Beyoncé performed "Ring the Alarm" on August 5, 2007, at Madison Square Garden in Manhattan, wearing a long red overcoat. Jon Pareles of The New York Times praised her performance, stating: "Beyoncé needs no distractions from her singing, which can be airy or brassy, tearful or vicious, rapid-fire with staccato syllables or sustained in curlicued melismas. But she was in constant motion, strutting in costumes." In Los Angeles, Beyoncé performed song, dressed in a long red overcoat. She was accompanied by several backup dancers and live instrumentation. When she sang "Ring the Alarm" in Sunrise, Florida on June 29, 2009, Beyoncé was wearing a glittery gold leotard. Animated graphics of turntables, faders and other club equipment were projected behind her, the dancers and the musicians. Beyoncé was accompanied by two drummers, two keyboardists, a percussionist, a horn section, three backup vocalists and a lead guitarist. "Ring the Alarm" was included on her 2007 live album The Beyoncé Experience Live.

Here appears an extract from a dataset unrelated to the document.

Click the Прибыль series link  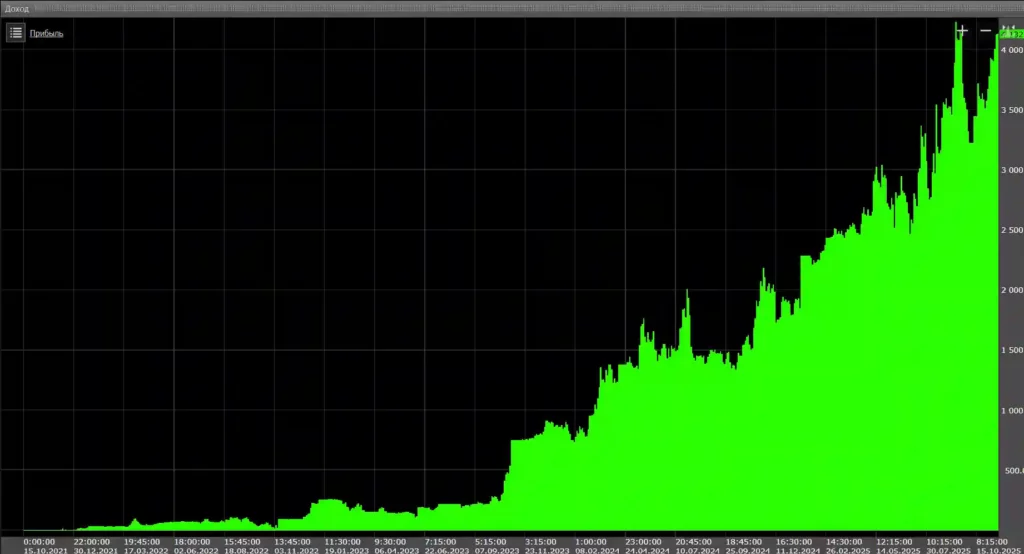(46, 33)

"Ring the Alarm" was also featured in several of Beyoncé's later concert tours. It was included in the setlist of the On the Run Tour (2014), a collaborative stadium tour with Jay-Z, where Beyoncé performed a shortened version during the third segment. Most recently, the song was also part of The Formation World Tour (2016) and On the Run II Tour (2018).

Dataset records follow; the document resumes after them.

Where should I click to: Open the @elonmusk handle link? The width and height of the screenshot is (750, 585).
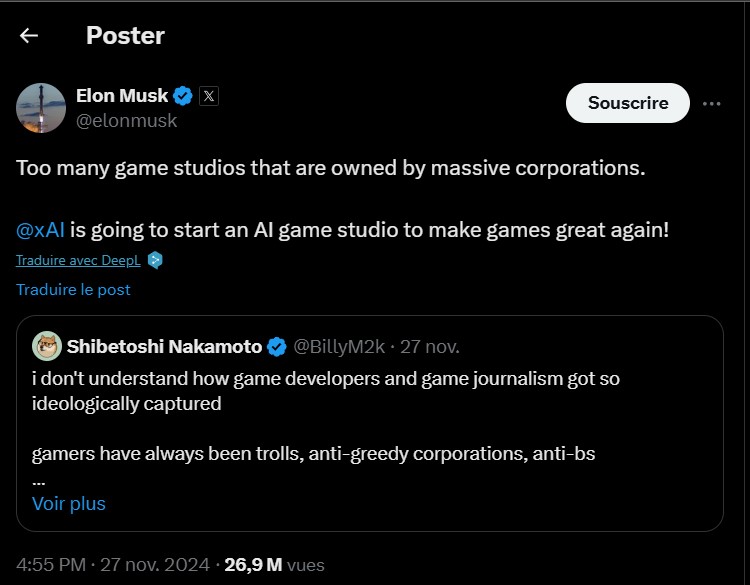[126, 121]
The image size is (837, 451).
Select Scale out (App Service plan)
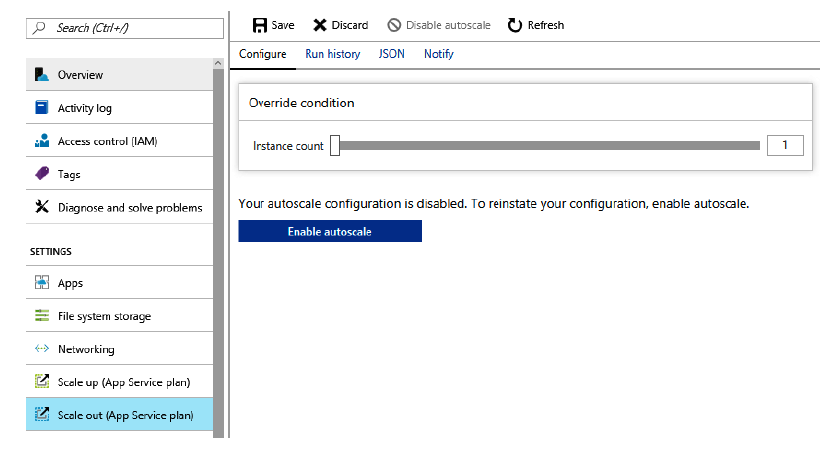[125, 415]

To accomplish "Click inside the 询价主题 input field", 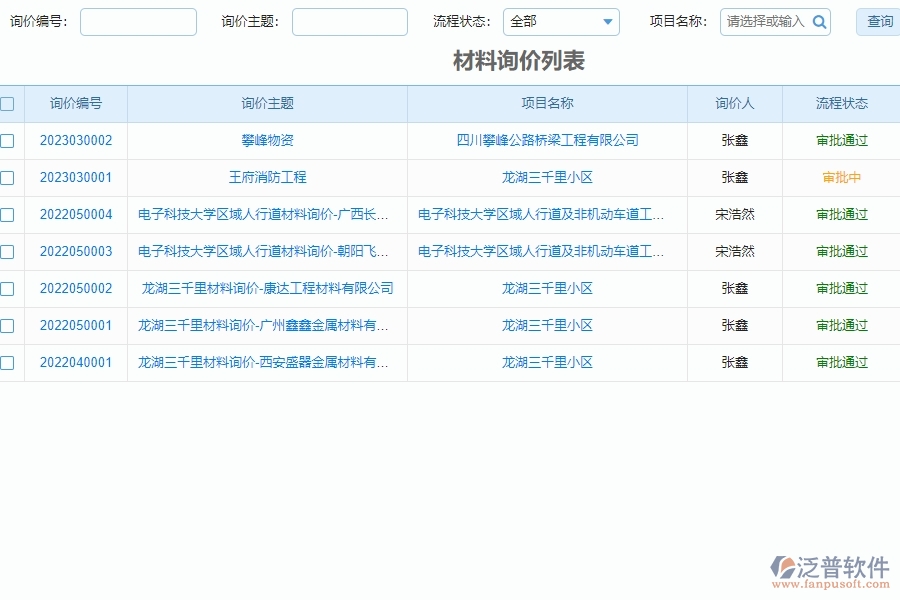I will pos(350,20).
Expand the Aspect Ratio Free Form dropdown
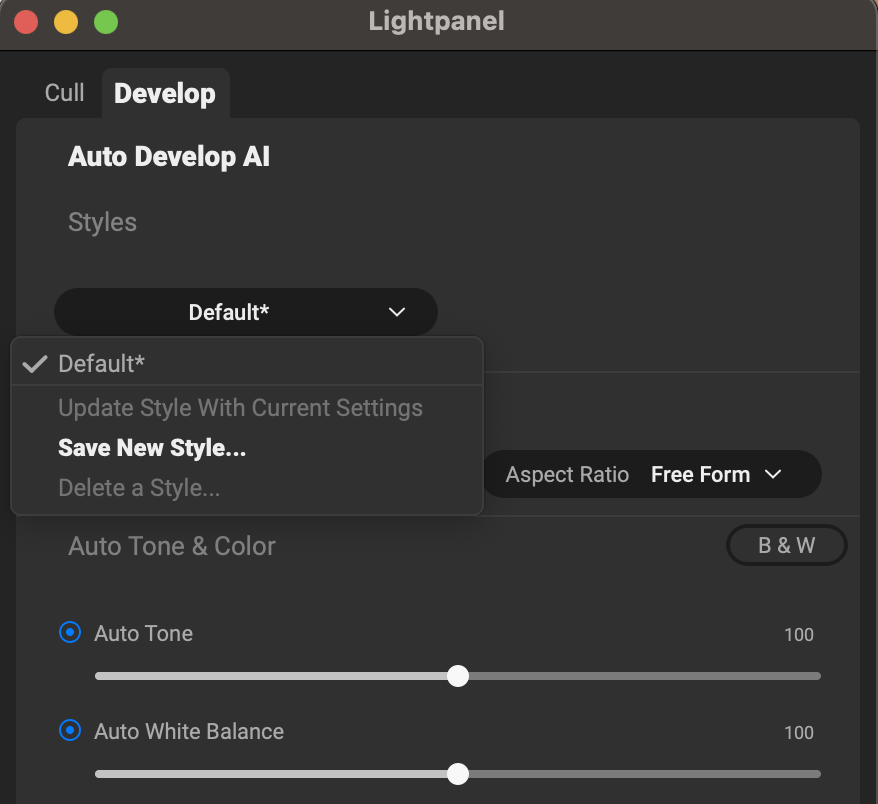Viewport: 878px width, 804px height. 715,474
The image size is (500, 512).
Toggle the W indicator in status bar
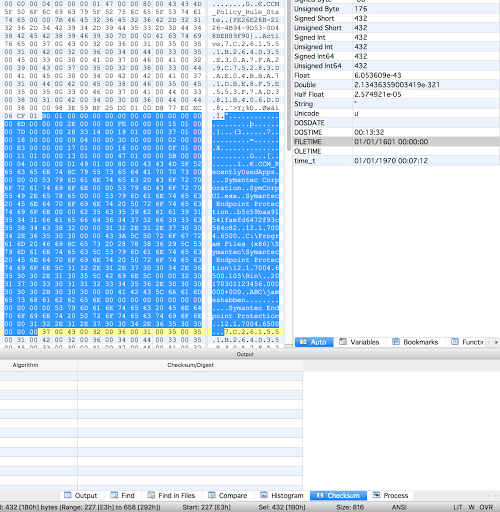pyautogui.click(x=471, y=507)
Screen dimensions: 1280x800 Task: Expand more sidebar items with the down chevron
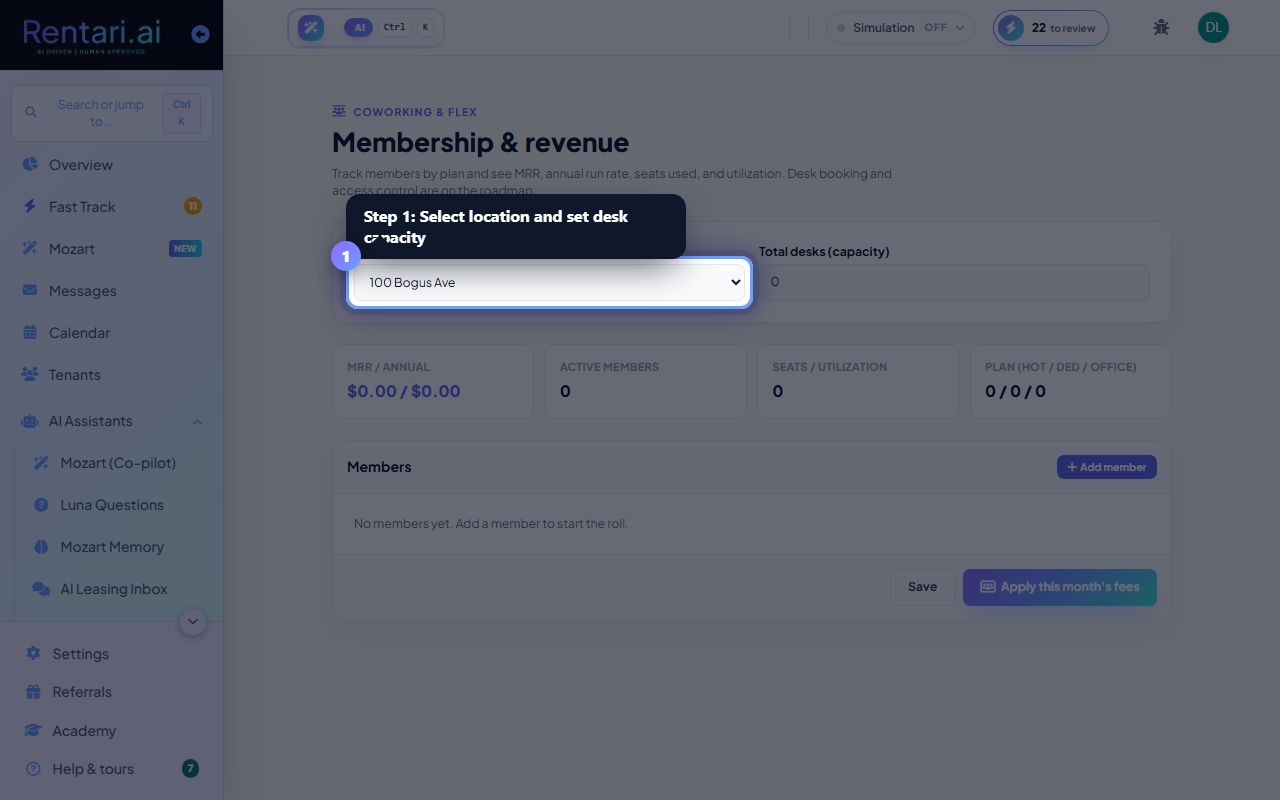pos(193,622)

==Formats and track listings==

- US CD single and 12-inch vinyl
1. "Ring the Alarm" – 3:26
2. "Ring the Alarm" (instrumental) – 3:25

- US remix CD single
3. "Ring the Alarm" (Karmatronic Remix) – 3:21
4. "Ring the Alarm" (Migtight Remix) – 3:21
5. "Ring the Alarm" (Tranzformas Remix) – 4:14
6. "Ring the Alarm" (Jazze Pha Remix) – 3:48
7. "Ring the Alarm" (Grizz Remix) – 3:32

- US Dance Mixes EP

8. "Ring the Alarm" (Freemasons Club Mix) – 8:33
9. "Ring the Alarm" (Karmatronic Remix) – 3:19
10. "Ring the Alarm" (Migtight Remix) – 3:19

- US Urban Mixes EP

11. "Ring the Alarm" (Tranzformas Remix) (feat. Collie Buddz) – 4:12
12. "Ring the Alarm" (Jazze Pha Remix) – 3:47
13. "Ring the Alarm" (Grizz Remix) – 3:32

- Spanglish Mix

14. "Ring the Alarm" (Spanglish Mix) - 3:24

==Credits and personnel==
- Beyoncé Knowles – vocals, production, writing, executive production
- Mathew Knowles – executive production, management, A&R
- Jim Caruana – recording
- Rob Kinelski – recording assistance
- Jason Goldstein – mixing
- Swizz Beatz – mixing, production, writing
- Sean Garrett – production, writing
- Steve Tolle – mixing assistance
- Brian Gardner – mastering
- Max Gousse – A&R

==Charts==

===Weekly charts===

| Chart (2006–2007) | Peak position |
|---|---|
| Canada CHR/Top 40 (Billboard) | 38 |
| CIS Airplay (TopHit) | 62 |
| Global Dance Songs (Billboard) | 16 |
| Japan (Oricon) | 75 |
| Russia Airplay (TopHit) | 100 |
| Sweden (Sverigetopplistan) | 56 |
| US Billboard Hot 100 | 11 |
| US Dance Club Songs (Billboard) | 1 |
| US Hot R&B/Hip-Hop Songs (Billboard) | 3 |
| US Pop 100 (Billboard) | 19 |
| US Rhythmic Airplay (Billboard) | 21 |

===Year-end charts===

| Chart (2006) | Position |
|---|---|
| US Hot R&B/Hip Hop Songs (Billboard) | 55 |

| Chart (2007) | Position |
|---|---|
| US Dance Club Play (Billboard) | 32 |

===Decade-end charts===

| Chart (2000–2009) | Position |
|---|---|
| US Dance Club Play (Billboard) | 27 |

==Certifications==

| Region | Certification | Certified units/sales |
| United States (RIAA) | Platinum | 1,000,000^{‡} |
| United States (RIAA) Mastertone | Gold | 500,000^{*} |
^{*} Sales figures based on certification alone. ^{‡} Sales+streaming figures based on certification alone.

==Release history==

Release dates and formats for "Ring the Alarm"
| Region | Date | Format(s) | Label(s) | Ref. |
| United States | September 10, 2006 | Urban contemporary radio | Columbia; Music World; |  |
| September 12, 2006 | Contemporary hit radio; rhythmic contemporary radio; |  |
| October 3, 2006 | 12-inch vinyl; CD; |  |
| October 17, 2006 | Maxi CD |  |
| October 31, 2006 | Digital download (Dance Mixes; Urban Mixes); |  |

==See also==
- List of number-one dance singles of 2006 (U.S.)

==In popular culture==
- "Ring the Alarm" has featured in the third series premiere of popular UK teen drama Skins.